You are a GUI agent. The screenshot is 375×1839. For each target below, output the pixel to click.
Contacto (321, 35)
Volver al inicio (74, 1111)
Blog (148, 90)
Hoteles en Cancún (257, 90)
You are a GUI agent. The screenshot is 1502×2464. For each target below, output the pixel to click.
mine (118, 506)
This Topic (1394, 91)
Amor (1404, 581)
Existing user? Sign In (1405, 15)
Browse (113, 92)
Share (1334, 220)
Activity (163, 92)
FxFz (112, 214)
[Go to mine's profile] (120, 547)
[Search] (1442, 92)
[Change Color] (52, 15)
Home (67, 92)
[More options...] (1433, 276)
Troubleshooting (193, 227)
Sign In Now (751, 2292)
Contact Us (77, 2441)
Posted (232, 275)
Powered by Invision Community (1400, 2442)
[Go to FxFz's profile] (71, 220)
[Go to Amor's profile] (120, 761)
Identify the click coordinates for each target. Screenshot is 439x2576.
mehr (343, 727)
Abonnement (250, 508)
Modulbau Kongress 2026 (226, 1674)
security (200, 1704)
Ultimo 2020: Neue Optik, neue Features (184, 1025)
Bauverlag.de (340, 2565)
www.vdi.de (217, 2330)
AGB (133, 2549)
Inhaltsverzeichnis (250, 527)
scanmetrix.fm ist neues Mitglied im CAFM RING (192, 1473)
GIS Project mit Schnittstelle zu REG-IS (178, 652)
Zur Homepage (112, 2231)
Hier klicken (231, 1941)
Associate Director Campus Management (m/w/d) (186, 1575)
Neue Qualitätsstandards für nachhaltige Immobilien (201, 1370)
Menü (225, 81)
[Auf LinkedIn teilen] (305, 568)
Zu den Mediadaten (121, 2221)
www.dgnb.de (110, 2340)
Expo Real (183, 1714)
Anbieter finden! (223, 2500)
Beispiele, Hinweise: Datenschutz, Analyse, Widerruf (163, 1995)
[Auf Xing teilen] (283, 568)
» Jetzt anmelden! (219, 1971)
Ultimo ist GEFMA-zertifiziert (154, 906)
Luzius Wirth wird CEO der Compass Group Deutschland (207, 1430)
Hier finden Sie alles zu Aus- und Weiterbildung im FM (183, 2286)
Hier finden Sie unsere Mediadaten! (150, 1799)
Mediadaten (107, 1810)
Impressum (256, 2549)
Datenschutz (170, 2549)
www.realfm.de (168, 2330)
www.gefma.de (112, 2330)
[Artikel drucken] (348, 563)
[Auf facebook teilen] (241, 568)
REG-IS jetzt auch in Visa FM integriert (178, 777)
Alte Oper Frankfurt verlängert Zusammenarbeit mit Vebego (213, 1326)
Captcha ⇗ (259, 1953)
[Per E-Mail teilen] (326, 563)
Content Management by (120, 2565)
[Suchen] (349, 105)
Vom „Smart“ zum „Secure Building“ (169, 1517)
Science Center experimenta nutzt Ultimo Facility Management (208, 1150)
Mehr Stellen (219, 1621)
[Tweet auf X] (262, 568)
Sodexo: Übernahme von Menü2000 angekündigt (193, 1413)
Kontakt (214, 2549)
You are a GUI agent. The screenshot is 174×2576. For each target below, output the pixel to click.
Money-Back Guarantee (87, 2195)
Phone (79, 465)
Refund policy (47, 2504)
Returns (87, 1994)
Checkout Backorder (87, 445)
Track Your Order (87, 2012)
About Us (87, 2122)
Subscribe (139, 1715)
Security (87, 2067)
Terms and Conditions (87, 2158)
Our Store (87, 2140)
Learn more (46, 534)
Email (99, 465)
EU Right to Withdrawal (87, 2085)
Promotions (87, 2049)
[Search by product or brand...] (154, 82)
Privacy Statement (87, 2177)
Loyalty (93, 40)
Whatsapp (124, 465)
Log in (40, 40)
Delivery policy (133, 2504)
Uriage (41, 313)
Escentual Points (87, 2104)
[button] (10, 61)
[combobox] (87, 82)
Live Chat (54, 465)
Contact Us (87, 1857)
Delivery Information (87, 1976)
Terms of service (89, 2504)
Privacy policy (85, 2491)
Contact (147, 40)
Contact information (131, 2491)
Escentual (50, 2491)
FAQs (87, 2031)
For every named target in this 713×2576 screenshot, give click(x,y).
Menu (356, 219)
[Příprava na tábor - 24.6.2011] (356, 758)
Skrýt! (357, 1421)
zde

▶ [Work to be completed] Each entry in the listing is to be copied exactly.

▶ [Your solution]
You are a GUI agent. The screenshot is 375×1839. For each target below, output the pixel to click.
Contacto (321, 35)
Volver al inicio (74, 1111)
Blog (148, 90)
Hoteles en Cancún (257, 90)
You are a GUI agent. The screenshot is 1502×2464. For each target below, output the pixel to click.
mine (118, 506)
This Topic (1394, 91)
Amor (1404, 581)
Existing user? Sign In (1405, 15)
Browse (113, 92)
Share (1334, 220)
Activity (163, 92)
FxFz (112, 214)
[Go to mine's profile] (120, 547)
[Search] (1442, 92)
[Change Color] (52, 15)
Home (67, 92)
[More options...] (1433, 276)
Troubleshooting (193, 227)
Sign In Now (751, 2292)
Contact Us (77, 2441)
Posted (232, 275)
Powered by Invision Community (1400, 2442)
[Go to FxFz's profile] (71, 220)
[Go to Amor's profile] (120, 761)
Identify the click coordinates for each target. Screenshot is 439x2576.
mehr (343, 727)
Abonnement (250, 508)
Modulbau Kongress 2026 (226, 1674)
security (200, 1704)
Ultimo 2020: Neue Optik, neue Features (184, 1025)
Bauverlag.de (340, 2565)
www.vdi.de (217, 2330)
AGB (133, 2549)
Inhaltsverzeichnis (250, 527)
scanmetrix.fm ist neues Mitglied im CAFM RING (192, 1473)
GIS Project mit Schnittstelle zu REG-IS (178, 652)
Zur Homepage (112, 2231)
Hier klicken (231, 1941)
Associate Director Campus Management (m/w/d) (186, 1575)
Neue Qualitätsstandards für nachhaltige Immobilien (201, 1370)
Menü (225, 81)
[Auf LinkedIn teilen] (305, 568)
Zu den Mediadaten (121, 2221)
www.dgnb.de (110, 2340)
Expo Real (183, 1714)
Anbieter finden! (223, 2500)
Beispiele, Hinweise: Datenschutz, Analyse, Widerruf (163, 1995)
[Auf Xing teilen] (283, 568)
» Jetzt anmelden! (219, 1971)
Ultimo ist GEFMA-zertifiziert (154, 906)
Luzius Wirth wird CEO der Compass Group Deutschland (207, 1430)
Hier finden Sie alles zu Aus- und Weiterbildung im FM (183, 2286)
Hier finden Sie unsere Mediadaten! (150, 1799)
Mediadaten (107, 1810)
Impressum (256, 2549)
Datenschutz (170, 2549)
www.realfm.de (168, 2330)
www.gefma.de (112, 2330)
[Artikel drucken] (348, 563)
[Auf facebook teilen] (241, 568)
REG-IS jetzt auch in Visa FM integriert (178, 777)
Alte Oper Frankfurt verlängert Zusammenarbeit mit Vebego (213, 1326)
Captcha ⇗ (259, 1953)
[Per E-Mail teilen] (326, 563)
Content Management by (120, 2565)
[Suchen] (349, 105)
Vom „Smart“ zum „Secure Building“ (169, 1517)
Science Center experimenta nutzt Ultimo Facility Management (208, 1150)
Mehr Stellen (219, 1621)
[Tweet auf X] (262, 568)
Sodexo: Übernahme von Menü2000 angekündigt (193, 1413)
Kontakt (214, 2549)
You are a GUI agent. The screenshot is 174×2576. For each target below, output the pixel to click.
Money-Back Guarantee (87, 2195)
Phone (79, 465)
Refund policy (47, 2504)
Returns (87, 1994)
Checkout Backorder (87, 445)
Track Your Order (87, 2012)
About Us (87, 2122)
Subscribe (139, 1715)
Security (87, 2067)
Terms and Conditions (87, 2158)
Our Store (87, 2140)
Learn more (46, 534)
Email (99, 465)
EU Right to Withdrawal (87, 2085)
Promotions (87, 2049)
[Search by product or brand...] (154, 82)
Privacy Statement (87, 2177)
Loyalty (93, 40)
Whatsapp (124, 465)
Log in (40, 40)
Delivery policy (133, 2504)
Uriage (41, 313)
Escentual Points (87, 2104)
[button] (10, 61)
[combobox] (87, 82)
Live Chat (54, 465)
Contact Us (87, 1857)
Delivery Information (87, 1976)
Terms of service (89, 2504)
Privacy policy (85, 2491)
Contact (147, 40)
Contact information (131, 2491)
Escentual (50, 2491)
FAQs (87, 2031)
For every named target in this 713×2576 screenshot, give click(x,y).
Menu (356, 219)
[Příprava na tábor - 24.6.2011] (356, 758)
Skrýt! (357, 1421)
zde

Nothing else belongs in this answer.